(Stored data)
==============================
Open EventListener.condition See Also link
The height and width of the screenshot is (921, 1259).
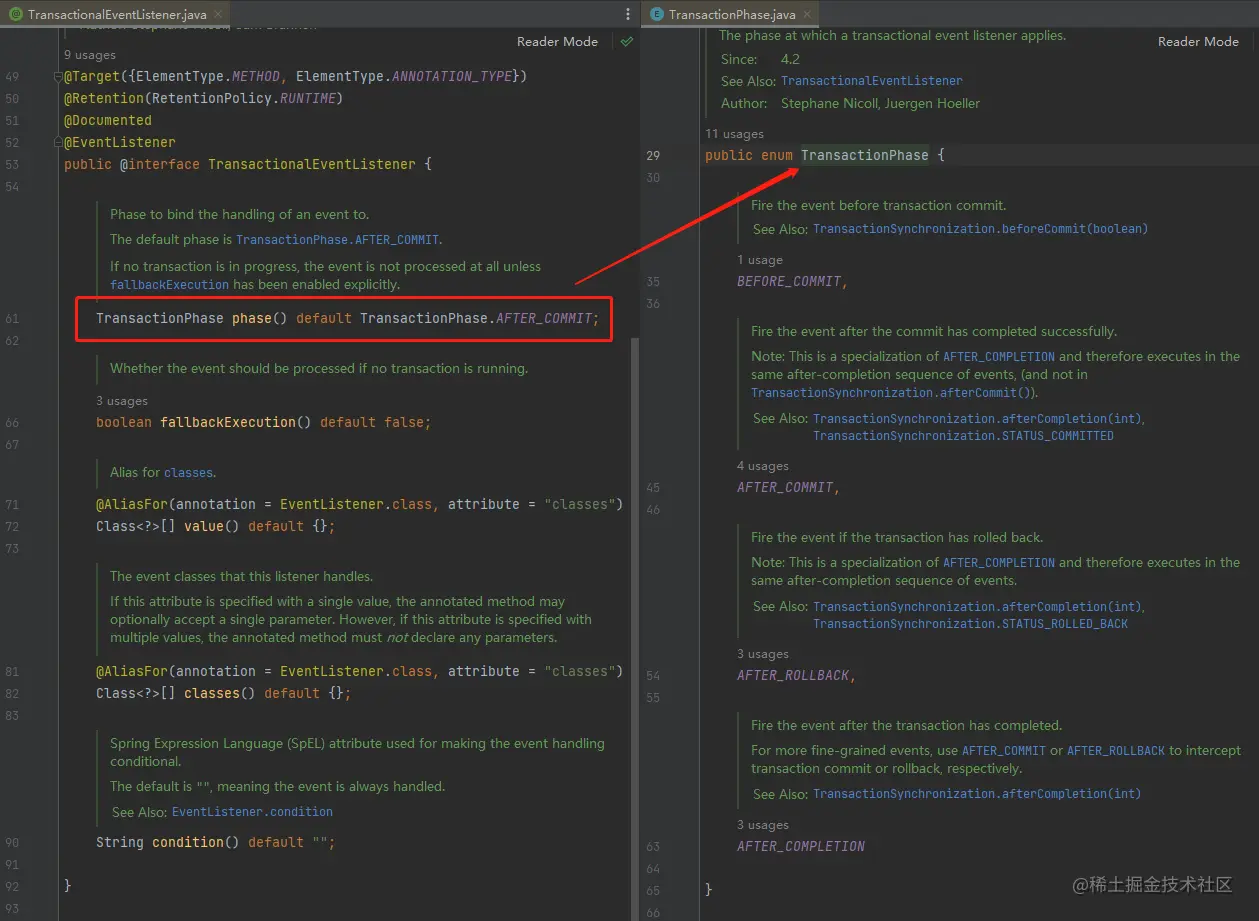[x=252, y=812]
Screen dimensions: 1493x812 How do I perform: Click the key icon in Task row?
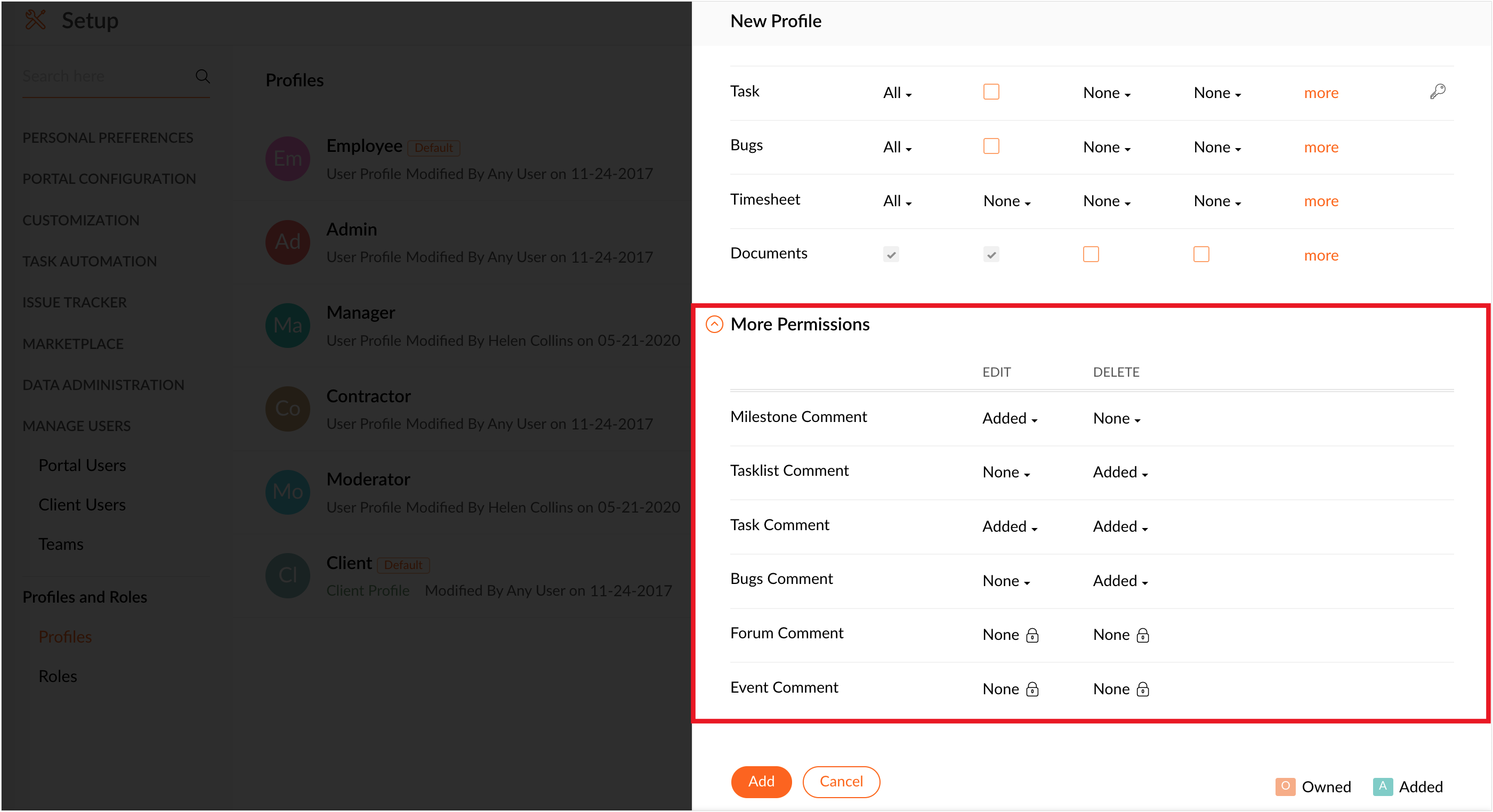click(1438, 92)
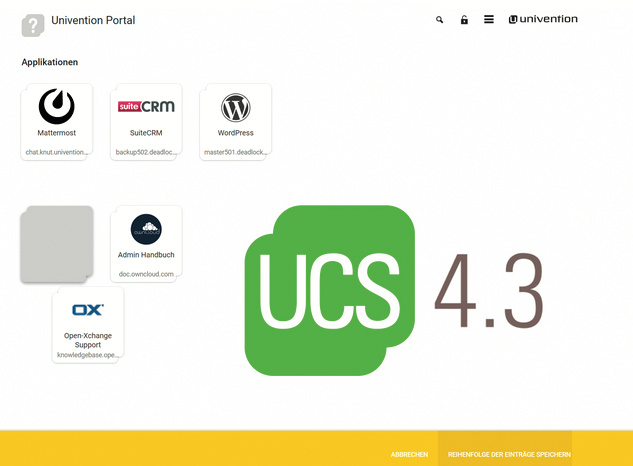Click the chat.knut.univention address under Mattermost

click(x=57, y=152)
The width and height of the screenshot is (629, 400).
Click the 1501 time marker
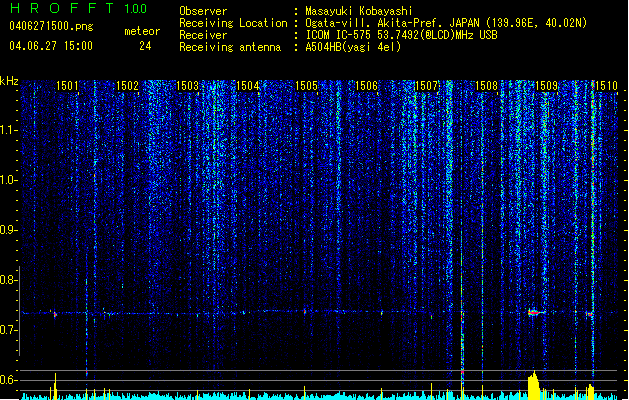(67, 86)
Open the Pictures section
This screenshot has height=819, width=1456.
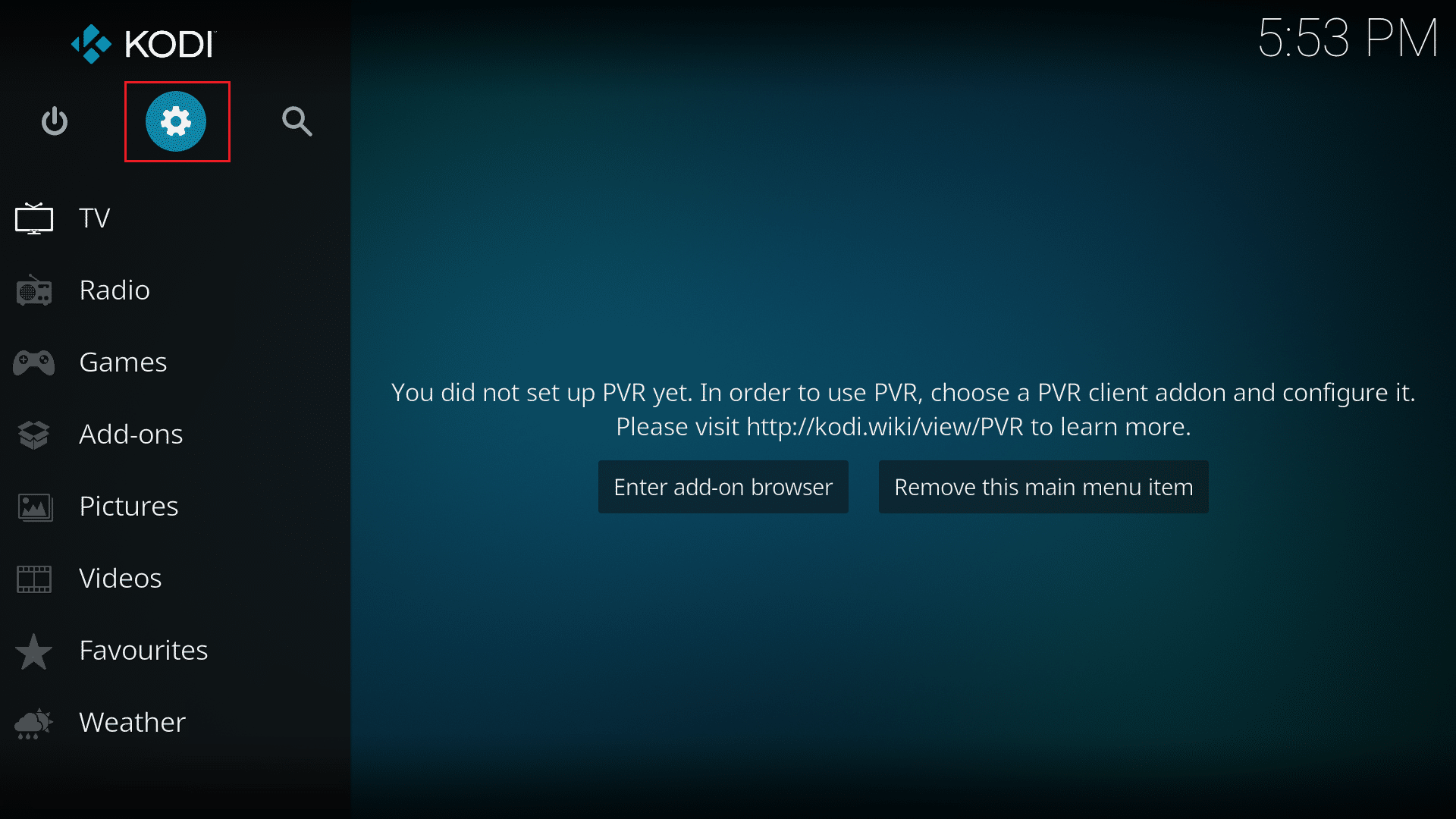pyautogui.click(x=127, y=505)
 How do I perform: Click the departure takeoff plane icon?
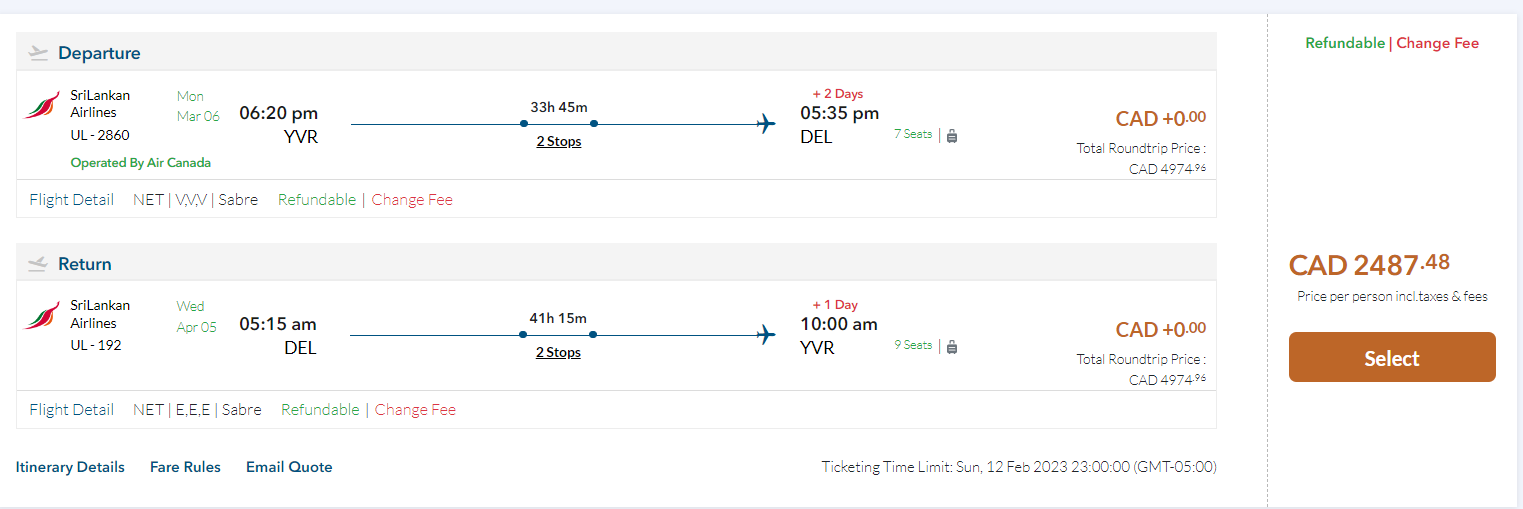tap(39, 53)
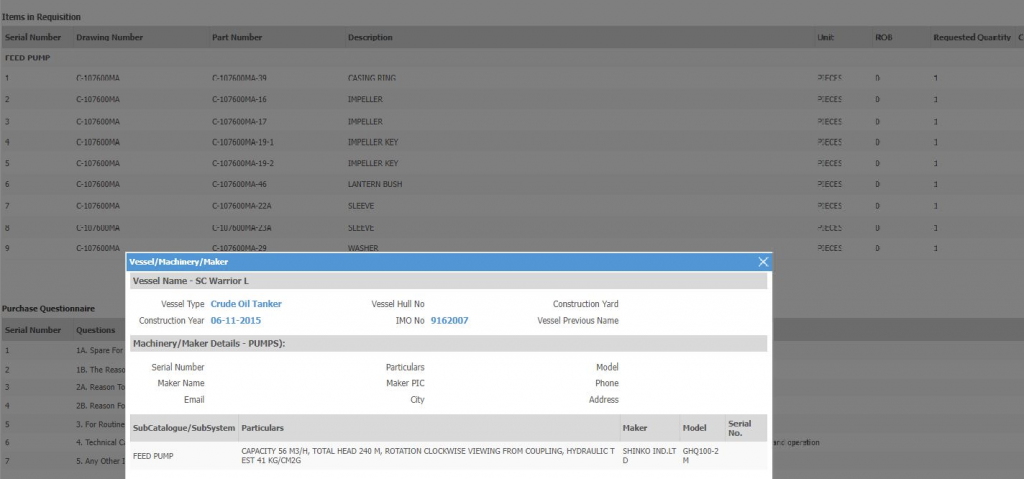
==============================
## Aim of the task
Repeat every line of the stored data above word for word, omitting the pictures.

## Output below
Open EventListener.condition See Also link
The height and width of the screenshot is (921, 1259).
[x=252, y=812]
Screen dimensions: 1493x812 How do I perform: Click the key icon in Task row?
click(1438, 92)
Click the chat.knut.univention address under Mattermost

click(x=57, y=152)
The width and height of the screenshot is (629, 400).
Click the 1501 time marker
(67, 86)
Open the Pictures section
This screenshot has height=819, width=1456.
pyautogui.click(x=127, y=505)
 How do I perform: Click the departure takeoff plane icon?
tap(39, 53)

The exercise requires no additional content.